Anti-MV antibody responses after MV infection in the CD8⁺ lymphocyte-depleted and control monkeys. Neutralizing antibody was measured in a plaque reduction assay using the Chicago-1 strain of MV and Vero cells as previously described (2). MV-specific IgM and IgG were measured in the MV IgG indirect enzyme immunoassay kit (Sigma) by substituting a horseradish-peroxidase-conjugated goat anti-monkey IgM (Nordic, Capistrano Beach, Calif.) and an alkaline phosphatase-conjugated rabbit anti-monkey IgG (Biomakor; Accurate Chemicals, Westbury, N.J.), respectively, for the secondary antibody. Sera were diluted 1:100, and secondary antibodies were diluted 1:2,000 in 1% normal rabbit serum and 0.05% Tween 20 in phosphate-buffered saline for all assays. Fast pNPP (Tab set-n2770; Sigma) was used as a substrate for the alkaline phosphatase-conjugated rabbit anti-monkey IgG, and plates were read by determining the optical density.

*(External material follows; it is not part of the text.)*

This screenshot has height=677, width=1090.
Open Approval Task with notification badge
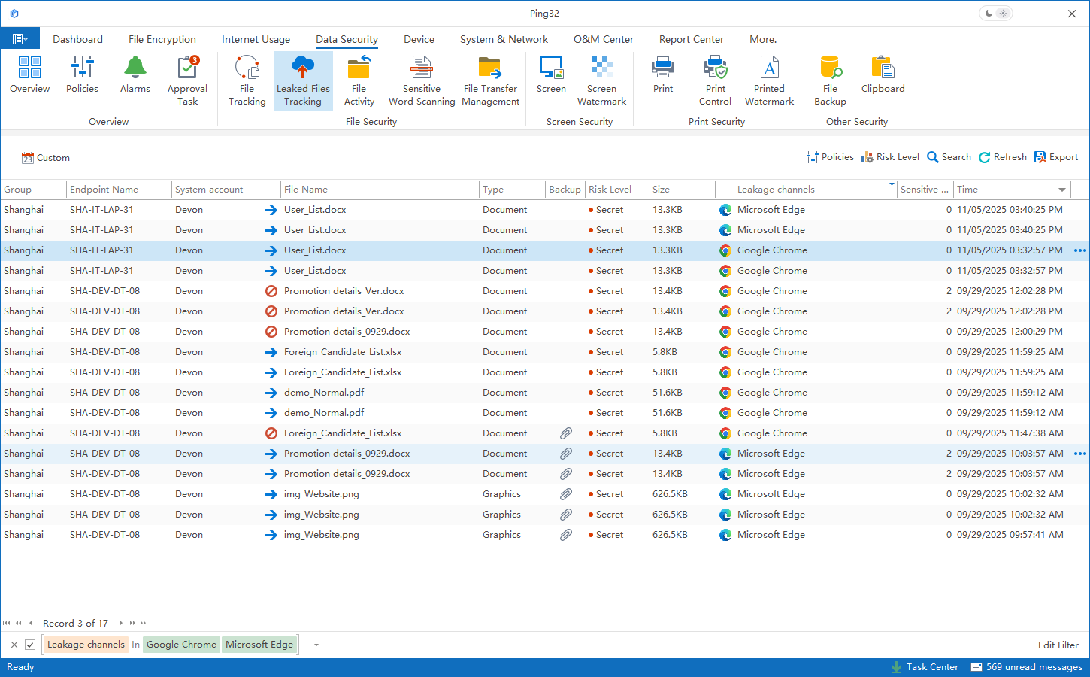point(187,81)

Samples were tested in duplicate, and displayed values represent the mean change in absorbance from preinfected serum obtained from the same animal. (a) MV-specific IgM in control monkeys; (b) MV-specific IgG in control monkeys; (c) MV-neutralizing antibody in control monkeys; (d) MV-specific IgM in CD8-depleted monkeys; (e) MV-specific IgG in CD8-depleted monkeys; (f) MV-neutralizing antibodies in CD8-depleted monkeys.

FIG. 4.

Titers of infectious MV in the blood are greater in the CD8⁺ lymphocyte-depleted animals than in the control monkeys during early infection. Infectious virus was measured by cocultivation of PBL with B95-8 cells. (a) MV viremia in control monkeys; (b) MV viremia in CD8⁺ lymphocyte-depleted monkeys.

FIG. 5.

PBL MV RNA levels are higher in CD8⁺ lymphocyte-depleted than in control monkeys, and clearance coincides temporally with the repopulation of CD8⁺ lymphocytes. The CD8⁺ lymphocyte count (▪) and MV RNA level in PBL (⋄), measured by quantitative MV-specific RT-PCR, were assessed prospectively after MV infection in two control monkeys (animals 112 and 116) and four CD8⁺ lymphocyte-depleted monkeys (animals 113, 114, 115, and 117).